Idea for CharInSet

By | January 3, 2009

As a Delphi 2009 user you may have already found out that you must replace “Ch in [‘A’..’Z’]” constructs by the new inlined CharInSet function. Unfortunately inline functions aren’t handled like C++ inline functions. The Delphi compiler doesn’t replace the parameters by their constant/literal values but takes them as real parameters. This makes the “in” operator less efficient because it doesn’t see that you have a constant Set. It only sees a Set-parameter and then it uses the slower memory accessing assembler statements instead of the faster arithmetic statements.

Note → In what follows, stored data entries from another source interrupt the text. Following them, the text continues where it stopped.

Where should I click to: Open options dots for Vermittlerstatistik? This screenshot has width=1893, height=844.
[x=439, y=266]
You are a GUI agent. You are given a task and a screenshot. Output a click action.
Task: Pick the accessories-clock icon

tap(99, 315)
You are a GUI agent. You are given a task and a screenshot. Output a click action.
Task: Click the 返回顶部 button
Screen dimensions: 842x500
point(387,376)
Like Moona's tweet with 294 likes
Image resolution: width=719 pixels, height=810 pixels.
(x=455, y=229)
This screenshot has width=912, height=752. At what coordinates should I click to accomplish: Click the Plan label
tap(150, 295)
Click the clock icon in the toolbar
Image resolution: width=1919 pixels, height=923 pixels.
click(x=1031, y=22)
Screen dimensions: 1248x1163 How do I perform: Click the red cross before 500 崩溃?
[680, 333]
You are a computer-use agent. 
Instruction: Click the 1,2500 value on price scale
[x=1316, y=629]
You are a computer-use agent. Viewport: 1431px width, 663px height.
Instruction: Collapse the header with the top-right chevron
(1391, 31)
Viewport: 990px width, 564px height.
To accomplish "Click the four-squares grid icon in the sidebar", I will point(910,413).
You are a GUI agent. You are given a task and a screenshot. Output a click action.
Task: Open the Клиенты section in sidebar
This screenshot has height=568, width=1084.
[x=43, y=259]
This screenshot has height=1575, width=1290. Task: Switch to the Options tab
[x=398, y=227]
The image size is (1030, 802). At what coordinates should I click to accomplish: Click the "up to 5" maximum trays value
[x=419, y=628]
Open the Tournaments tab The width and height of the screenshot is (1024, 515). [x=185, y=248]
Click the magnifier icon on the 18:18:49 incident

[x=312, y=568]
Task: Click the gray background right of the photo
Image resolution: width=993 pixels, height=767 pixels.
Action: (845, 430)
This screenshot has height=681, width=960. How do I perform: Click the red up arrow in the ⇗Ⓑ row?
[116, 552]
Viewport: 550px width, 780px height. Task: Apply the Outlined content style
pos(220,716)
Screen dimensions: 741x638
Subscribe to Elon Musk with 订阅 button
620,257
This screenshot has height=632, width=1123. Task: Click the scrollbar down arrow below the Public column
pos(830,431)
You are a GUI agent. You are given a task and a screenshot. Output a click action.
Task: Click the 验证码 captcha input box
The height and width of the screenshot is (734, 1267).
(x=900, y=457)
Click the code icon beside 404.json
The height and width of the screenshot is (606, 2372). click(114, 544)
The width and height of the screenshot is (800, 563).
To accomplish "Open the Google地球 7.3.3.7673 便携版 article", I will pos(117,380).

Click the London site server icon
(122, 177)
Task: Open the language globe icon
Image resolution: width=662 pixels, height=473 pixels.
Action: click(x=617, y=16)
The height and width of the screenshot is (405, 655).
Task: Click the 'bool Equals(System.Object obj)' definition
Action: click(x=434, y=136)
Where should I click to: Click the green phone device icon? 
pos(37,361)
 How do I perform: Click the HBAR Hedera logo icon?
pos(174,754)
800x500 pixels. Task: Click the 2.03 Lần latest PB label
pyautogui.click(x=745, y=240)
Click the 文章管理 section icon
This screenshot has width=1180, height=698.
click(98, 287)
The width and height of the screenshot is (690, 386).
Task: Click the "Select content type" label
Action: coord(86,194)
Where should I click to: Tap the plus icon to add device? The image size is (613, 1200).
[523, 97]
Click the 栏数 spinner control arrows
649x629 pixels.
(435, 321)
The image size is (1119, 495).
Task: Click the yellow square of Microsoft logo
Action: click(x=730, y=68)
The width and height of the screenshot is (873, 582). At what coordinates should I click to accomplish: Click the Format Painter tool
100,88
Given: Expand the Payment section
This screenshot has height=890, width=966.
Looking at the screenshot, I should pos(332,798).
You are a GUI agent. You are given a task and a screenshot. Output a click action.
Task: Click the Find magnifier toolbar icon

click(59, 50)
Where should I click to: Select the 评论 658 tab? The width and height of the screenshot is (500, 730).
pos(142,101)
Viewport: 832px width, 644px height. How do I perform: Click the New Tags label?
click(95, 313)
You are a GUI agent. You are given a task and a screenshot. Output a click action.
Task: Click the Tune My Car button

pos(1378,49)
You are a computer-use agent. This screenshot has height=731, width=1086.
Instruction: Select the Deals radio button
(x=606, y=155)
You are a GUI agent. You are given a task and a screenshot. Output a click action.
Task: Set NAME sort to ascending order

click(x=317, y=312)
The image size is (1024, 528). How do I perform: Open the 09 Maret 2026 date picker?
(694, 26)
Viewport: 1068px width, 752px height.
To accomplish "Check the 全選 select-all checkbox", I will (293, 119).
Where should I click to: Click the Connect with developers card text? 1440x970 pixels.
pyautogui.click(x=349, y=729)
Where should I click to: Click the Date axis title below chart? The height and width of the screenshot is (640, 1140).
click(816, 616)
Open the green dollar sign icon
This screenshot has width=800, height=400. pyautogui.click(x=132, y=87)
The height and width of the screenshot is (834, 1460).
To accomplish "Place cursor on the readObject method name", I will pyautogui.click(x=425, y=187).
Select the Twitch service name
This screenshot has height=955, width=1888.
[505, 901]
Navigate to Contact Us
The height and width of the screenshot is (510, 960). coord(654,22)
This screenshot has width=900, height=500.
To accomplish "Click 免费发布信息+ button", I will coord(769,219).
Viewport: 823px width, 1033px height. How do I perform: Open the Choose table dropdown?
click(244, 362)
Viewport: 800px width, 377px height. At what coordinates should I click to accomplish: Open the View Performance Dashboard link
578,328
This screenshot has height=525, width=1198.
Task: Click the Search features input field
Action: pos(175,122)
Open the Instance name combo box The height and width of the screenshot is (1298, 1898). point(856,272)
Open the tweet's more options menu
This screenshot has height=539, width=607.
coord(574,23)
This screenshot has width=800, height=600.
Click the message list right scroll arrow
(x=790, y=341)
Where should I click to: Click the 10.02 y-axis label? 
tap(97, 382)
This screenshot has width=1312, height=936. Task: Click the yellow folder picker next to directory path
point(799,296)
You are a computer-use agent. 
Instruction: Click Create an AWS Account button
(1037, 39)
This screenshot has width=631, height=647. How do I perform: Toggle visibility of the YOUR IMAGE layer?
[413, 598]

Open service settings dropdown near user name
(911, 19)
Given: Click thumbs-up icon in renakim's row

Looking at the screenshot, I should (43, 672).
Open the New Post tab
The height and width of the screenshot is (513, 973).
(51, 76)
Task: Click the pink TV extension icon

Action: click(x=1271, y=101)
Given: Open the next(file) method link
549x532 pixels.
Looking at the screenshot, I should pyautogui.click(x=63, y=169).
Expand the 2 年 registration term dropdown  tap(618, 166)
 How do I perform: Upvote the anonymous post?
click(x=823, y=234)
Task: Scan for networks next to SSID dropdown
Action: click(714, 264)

This is no problem in normal code but if you have tied loops that e.g. iterate over a string, the loop slows down a lot. That’s why the “Ch in [‘A’..’Z’] in the SysUtils.LowerCase(string) function uses the case-of statement instead of the in-operator.

But now to the idea that I just had. With my DLangExtensions plugin it would be possible to override the CharInSet function with a macro that makes the CharInSet as fast as it was before. This way you would still get the “WideChar to ByteChar” warnings if you don’t use CharInSet but you also get the speed of the in-operator with constant Sets if you use CharInSet. And if somebody doesn’t have the DLangExtensions plugin the code would still compile but produces less optimized code.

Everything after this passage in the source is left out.